§ **DATA LISTING**:
────────────────────
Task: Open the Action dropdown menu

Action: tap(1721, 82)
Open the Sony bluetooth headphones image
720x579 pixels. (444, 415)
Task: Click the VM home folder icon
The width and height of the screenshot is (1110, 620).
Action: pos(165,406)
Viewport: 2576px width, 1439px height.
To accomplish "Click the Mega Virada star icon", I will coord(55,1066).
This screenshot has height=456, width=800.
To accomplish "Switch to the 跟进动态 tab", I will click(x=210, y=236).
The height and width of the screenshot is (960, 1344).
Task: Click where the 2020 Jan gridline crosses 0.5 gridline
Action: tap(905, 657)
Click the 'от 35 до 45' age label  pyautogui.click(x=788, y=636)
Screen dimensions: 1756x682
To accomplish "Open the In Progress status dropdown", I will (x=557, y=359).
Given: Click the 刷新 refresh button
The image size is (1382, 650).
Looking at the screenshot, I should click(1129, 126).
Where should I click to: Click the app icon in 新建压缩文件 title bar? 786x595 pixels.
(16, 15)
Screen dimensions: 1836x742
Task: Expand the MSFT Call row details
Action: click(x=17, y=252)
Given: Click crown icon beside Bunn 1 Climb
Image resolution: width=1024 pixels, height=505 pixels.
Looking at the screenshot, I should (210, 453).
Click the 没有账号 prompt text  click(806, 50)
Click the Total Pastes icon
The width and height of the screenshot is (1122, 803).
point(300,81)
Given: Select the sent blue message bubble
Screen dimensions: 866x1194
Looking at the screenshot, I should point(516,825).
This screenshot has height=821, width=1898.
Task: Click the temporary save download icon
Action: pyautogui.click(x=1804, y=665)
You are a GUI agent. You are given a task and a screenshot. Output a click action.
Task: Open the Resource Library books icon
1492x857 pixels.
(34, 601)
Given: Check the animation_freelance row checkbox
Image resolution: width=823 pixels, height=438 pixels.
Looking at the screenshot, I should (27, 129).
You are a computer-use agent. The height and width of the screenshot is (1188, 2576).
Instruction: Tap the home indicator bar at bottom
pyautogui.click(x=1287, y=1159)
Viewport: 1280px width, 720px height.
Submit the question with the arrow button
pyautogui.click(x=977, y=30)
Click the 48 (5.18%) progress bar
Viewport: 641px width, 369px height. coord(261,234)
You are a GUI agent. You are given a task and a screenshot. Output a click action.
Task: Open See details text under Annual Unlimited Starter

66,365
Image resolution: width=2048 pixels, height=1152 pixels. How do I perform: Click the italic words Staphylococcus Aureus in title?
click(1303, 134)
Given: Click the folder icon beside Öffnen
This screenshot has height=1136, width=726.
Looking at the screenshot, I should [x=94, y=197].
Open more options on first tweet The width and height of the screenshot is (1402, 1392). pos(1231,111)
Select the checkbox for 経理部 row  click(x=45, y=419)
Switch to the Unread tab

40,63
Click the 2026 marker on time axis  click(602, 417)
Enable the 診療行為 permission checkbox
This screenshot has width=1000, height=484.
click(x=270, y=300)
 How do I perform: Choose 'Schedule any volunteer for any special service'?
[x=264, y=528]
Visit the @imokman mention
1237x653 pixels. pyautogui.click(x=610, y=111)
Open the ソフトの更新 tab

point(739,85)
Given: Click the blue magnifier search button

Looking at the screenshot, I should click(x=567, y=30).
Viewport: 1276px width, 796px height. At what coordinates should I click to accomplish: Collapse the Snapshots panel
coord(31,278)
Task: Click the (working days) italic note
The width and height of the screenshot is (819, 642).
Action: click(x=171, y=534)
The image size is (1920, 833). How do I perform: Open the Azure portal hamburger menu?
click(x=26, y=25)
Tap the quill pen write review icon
────────────────────
§ **ASSIGNED TASK**: Show me every line in the data above that includes "checkbox".

§ **ANSWER TO THIS PROBLEM**:
Given: Check the animation_freelance row checkbox
Select the checkbox for 経理部 row  click(x=45, y=419)
Enable the 診療行為 permission checkbox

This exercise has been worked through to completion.